On May 9, 2013, at 6:57 PM, Graham Cox <graham....@bigpond.com> wrote:

> a) the data model explicitly calls a method of the controller to tell it 
> about a change. This isn't great, because it sets up a strong dependency 
> between the data model classes and the controller class(es).
> a+) the data model declares an informal or formal protocol that some 
> designated object (called a delegate, and this could be your controller) can 
> implement. The data model calls these delegate methods for certain specific 
> activities. This is really just a more elaborate form of a), which is why I 
> call it a+, though with care it can be more generic and anonymous, and 
> therefore can have better decoupling than a.

Delegation is the tool I reach for most often for this type of communication. 
It avoids tight dependencies because the model doesn’t know about the 
controller, it just specifies what messages its delegate should understand. I 
find this style conveys a lot of information to someone reading the code, 
because it formalizes the “outgoing” API of the model class, and also makes it 
very clear what the parameters and their types are.
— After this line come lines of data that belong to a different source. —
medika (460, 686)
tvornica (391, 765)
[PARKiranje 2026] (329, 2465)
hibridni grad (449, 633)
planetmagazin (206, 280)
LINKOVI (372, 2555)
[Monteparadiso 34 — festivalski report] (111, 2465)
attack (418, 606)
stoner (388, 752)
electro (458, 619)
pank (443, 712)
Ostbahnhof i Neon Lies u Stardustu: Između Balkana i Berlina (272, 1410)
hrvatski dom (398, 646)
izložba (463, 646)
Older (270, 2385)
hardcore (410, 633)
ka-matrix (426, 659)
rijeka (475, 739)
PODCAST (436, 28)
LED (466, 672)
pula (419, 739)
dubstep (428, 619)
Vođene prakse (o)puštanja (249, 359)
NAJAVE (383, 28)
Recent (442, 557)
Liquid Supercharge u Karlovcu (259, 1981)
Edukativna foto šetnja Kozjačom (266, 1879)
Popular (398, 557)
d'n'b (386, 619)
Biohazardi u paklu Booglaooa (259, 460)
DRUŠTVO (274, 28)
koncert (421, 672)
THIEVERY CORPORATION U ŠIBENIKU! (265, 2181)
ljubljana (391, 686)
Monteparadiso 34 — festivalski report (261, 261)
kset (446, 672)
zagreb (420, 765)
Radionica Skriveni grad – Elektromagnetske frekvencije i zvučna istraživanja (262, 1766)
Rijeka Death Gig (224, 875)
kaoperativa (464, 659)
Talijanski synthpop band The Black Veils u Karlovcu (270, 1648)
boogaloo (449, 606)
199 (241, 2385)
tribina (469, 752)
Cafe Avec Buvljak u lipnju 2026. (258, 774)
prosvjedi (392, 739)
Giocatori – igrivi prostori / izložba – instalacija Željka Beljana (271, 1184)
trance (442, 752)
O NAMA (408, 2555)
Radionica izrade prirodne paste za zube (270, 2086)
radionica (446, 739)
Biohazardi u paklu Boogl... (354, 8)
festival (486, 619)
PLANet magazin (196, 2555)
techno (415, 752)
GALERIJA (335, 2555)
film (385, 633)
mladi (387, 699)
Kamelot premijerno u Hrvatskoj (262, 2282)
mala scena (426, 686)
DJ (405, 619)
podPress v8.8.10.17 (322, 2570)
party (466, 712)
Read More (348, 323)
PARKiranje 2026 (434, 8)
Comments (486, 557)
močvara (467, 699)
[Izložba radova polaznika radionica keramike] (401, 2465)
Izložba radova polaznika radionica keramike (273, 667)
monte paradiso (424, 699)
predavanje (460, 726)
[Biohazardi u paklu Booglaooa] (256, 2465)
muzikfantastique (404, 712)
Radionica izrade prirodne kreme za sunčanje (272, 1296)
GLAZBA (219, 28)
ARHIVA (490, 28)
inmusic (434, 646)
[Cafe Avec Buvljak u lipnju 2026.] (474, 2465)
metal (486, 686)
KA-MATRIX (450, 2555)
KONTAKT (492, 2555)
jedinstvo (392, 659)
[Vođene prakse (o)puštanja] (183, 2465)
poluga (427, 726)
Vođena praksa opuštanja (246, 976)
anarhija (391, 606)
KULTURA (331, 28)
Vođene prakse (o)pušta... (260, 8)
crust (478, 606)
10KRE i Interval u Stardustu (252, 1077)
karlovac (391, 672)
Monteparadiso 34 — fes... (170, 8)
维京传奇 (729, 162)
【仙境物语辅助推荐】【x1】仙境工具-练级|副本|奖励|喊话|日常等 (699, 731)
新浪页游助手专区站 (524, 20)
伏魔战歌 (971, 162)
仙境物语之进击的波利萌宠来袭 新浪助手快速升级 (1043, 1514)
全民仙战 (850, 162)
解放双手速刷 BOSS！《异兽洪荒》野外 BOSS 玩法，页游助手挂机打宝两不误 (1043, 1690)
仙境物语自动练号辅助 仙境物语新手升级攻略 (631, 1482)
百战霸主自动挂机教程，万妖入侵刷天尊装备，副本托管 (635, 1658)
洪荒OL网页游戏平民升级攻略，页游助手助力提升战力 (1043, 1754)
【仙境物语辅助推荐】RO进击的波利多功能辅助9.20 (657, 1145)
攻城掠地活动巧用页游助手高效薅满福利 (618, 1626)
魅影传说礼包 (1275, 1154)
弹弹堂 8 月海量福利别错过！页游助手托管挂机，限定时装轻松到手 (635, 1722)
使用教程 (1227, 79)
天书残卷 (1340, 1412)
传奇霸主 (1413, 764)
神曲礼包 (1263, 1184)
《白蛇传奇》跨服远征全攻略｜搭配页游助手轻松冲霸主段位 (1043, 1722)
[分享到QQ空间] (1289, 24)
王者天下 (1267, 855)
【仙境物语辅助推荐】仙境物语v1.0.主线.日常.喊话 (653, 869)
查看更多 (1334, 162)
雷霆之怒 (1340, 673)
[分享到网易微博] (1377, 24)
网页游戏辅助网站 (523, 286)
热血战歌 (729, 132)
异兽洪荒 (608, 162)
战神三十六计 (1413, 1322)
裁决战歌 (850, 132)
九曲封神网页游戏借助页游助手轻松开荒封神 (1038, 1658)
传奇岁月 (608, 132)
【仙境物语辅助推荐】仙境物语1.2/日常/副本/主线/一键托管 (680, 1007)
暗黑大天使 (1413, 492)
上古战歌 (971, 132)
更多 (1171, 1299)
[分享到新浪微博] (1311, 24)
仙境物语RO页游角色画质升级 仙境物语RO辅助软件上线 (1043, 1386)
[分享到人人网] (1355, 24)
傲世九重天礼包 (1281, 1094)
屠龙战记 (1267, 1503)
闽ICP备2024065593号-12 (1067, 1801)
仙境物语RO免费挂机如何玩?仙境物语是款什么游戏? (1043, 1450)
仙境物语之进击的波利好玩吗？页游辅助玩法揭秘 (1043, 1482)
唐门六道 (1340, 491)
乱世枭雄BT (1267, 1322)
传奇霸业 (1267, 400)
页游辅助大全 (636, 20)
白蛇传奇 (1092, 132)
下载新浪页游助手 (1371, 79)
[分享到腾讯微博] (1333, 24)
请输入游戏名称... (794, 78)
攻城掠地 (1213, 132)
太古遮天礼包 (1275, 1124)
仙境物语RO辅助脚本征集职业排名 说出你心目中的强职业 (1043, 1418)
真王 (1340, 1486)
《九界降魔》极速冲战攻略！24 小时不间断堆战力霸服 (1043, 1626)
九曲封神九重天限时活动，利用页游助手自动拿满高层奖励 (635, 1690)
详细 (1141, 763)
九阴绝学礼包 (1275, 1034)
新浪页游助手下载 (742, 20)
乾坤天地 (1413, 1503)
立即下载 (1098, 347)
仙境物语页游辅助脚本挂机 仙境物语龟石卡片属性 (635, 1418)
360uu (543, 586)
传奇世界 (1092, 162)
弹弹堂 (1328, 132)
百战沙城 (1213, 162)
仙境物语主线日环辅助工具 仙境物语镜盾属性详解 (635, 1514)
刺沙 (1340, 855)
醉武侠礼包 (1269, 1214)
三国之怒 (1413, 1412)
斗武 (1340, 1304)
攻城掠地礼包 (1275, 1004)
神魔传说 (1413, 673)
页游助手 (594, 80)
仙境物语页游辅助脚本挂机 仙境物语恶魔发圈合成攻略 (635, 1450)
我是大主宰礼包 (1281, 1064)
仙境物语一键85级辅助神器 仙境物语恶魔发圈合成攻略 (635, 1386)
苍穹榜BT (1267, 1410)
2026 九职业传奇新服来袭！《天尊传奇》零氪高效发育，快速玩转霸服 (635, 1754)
This pattern is used all over Cocoa, especially in UIKit and AppKit, so there 
are tons of examples in the system headers. (For example, look at 
NSURLConnectionDelegate.) One gotcha to be aware of is that the reference from 
the model object to its delegate should be weak, i.e. unretained, to avoid 
setting up reference cycles.

The drawback is that it’s a to-one relationship: a model object can have only 
one delegate, unless you put some work into supporting a collection of them. 
Generally, once you have a need for multiple observers to know about changes to 
one object, you reach for the NSNotification or KVO hammers instead.